Build the Figure That Best Tells the Story of Your Model

## `geom_smooth()` using formula = 'y ~ x'

Figure Caption

This figure demonstrates that the longer you take a cold shower, the less an individual weighs. Here, the multiple R^2 value came out to be 0.2148, which indicates that only around 21.5% of the variation in the data can be explained by the model. However, the p-value of this model comes out as 0.003865, indicating that this model is statistically significant and the null hypothesis can be rejected.

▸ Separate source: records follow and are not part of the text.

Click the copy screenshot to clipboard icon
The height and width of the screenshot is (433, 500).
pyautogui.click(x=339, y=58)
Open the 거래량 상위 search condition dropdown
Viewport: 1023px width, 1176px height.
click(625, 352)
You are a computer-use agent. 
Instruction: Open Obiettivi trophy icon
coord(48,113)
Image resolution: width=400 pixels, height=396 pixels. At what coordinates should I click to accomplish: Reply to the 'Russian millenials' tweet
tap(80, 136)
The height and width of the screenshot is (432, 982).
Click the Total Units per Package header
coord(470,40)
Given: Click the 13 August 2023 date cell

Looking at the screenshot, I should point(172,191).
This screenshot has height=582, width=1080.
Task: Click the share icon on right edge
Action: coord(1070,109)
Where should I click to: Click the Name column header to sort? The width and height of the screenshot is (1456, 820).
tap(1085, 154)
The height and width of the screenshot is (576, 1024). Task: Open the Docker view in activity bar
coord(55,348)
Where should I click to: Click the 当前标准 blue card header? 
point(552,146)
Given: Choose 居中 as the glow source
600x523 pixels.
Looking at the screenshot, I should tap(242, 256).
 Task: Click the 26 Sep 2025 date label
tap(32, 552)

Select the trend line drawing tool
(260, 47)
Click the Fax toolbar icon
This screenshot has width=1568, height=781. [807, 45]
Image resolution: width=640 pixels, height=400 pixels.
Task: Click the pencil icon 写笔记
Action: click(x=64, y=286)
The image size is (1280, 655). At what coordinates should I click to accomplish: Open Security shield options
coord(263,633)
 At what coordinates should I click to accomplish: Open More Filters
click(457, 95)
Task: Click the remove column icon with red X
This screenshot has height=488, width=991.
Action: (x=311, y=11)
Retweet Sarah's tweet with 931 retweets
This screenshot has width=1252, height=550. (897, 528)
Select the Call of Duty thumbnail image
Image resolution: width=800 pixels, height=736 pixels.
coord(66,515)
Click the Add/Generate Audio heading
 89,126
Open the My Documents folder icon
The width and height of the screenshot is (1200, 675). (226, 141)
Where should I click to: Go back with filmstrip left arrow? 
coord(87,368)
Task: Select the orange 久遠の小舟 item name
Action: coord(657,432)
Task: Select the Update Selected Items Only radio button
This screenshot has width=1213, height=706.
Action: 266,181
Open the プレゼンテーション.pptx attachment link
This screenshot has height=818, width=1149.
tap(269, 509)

Furthermore, the slope in the figure is negative, indicating a negative relationship between the length of a cold shower taken and the weight of an individual. Therefore, longer cold showers cause an individual to weigh less, with roughly 1.5 pounds lost for every 3 minutes the cold shower goes on longer for. If real, this finding would mean that cold showers have numerous benefits to an individual’s health. Now that cold showering has possible weight reduction benefits and assists in prevention of minor ailments as the original paper that inspired this study found, different avenues of how cold showers can benefit an individual’s overall health should be explored. Here, I copied and pasted the skeleton of the ggplot function from a different section assignment, but I asked ChatGPT for some ways to improve the graph. Specifically, I learned to color-code different parts of the graph, change opacities of certain elements, and change the size of the dots representing the data.